C. Because the federal government had the power to lay and collect "Taxes," presumably it had the power to lay and collect "Taxes" that were not "direct Taxes."

Questions

1. Is this correct?

2. Could the federal government lay any "Tax," whatever its form? (I recognize that there were a handful of specifically-mentioned taxes that the federal government was forbidden to lay, such as taxes on exports, and taxes on imported slaves over $10 per slave.)

3. Does this mean that if a "Tax" was not a "direct Tax," then it was not subject to the limitation of uniformity (because it was not a "duty," "impost" or "excise"), and it was also not subject to the limitation of "apportionment among the several States" (because it was not a "direct Tax")?

4. Does this mean that if a "Tax" was not a "direct Tax," then it was not subject to any limitations at all (provided it was laid for a proper purpose)?
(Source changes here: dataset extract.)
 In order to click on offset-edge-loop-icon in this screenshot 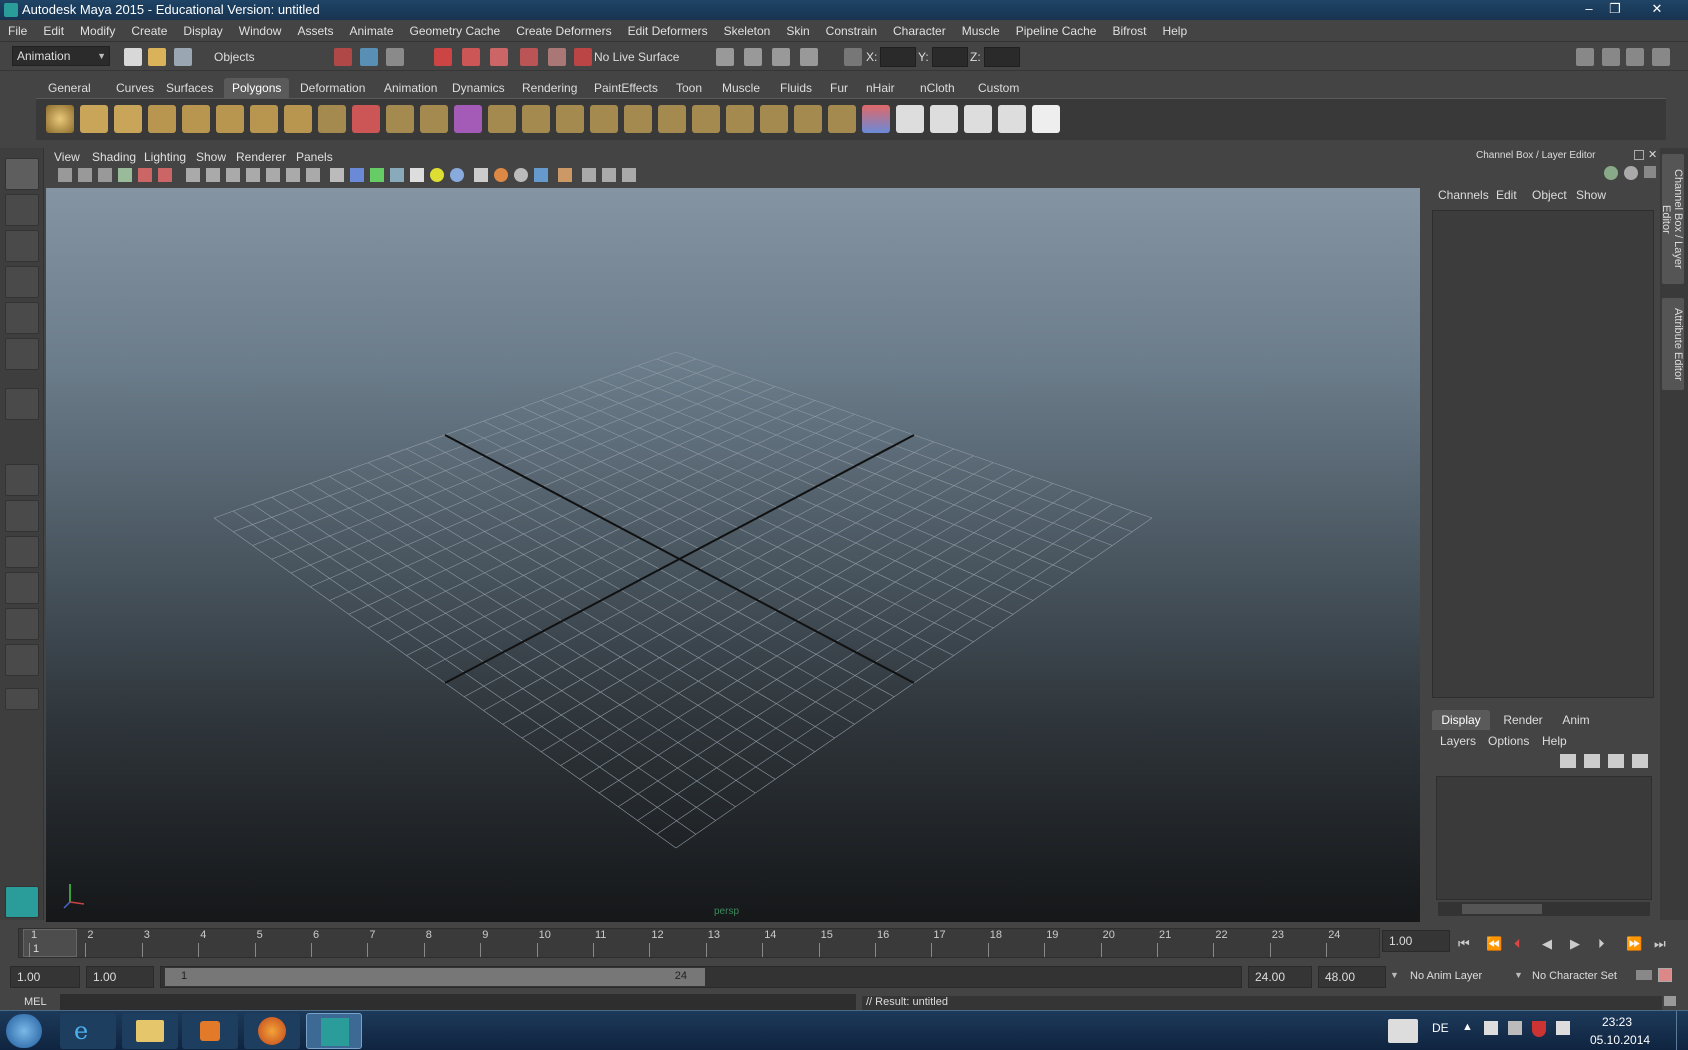, I will do `click(672, 119)`.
Some hints, all per Einhorn, at 160-61:

Hylton v. United States (1796) involved a federal tax on pleasure carriages. "The Court ruled that the carriage tax was not a direct tax because an apportionment would produce absurd results." Assume, for example, that an apportionment indicated that $55,000 of the tax should come from Delaware and $71,000 from Georgia. Resident of Delaware, with 15 carriages per 1,000 population, would owe $0.73 per carriage. Residents of Georgia, with 2 carriages per 1,000 population, would owe $5.69 per carriage.

Thus, the Court ruled that the carriage tax could not possibly be a "direct tax" under the Constitution: "As all direct taxes must be apportioned, it is evident that the Constitution contemplated none as direct but such as could be apportioned." The justices added that only a land tax or a poll tax definitely would count as a direct tax under the Constitution.


In Pollock v. Farmers' Loan and Trust Co. (1895), the Court held that

[i]ncome taxes were "direct taxes" and therefore had to be apportioned by population. The Court was not proposing that income taxes be evied in accordance with [Einhorn's] table 1 [at 159]. It was saying that because the income tax was a direct tax that could not be apportioned, the Constitution prohibited Congress from levying it.


I'm not sure I get it. The income tax could be apportioned; the problem is that the apportionment would have produced an absurd result.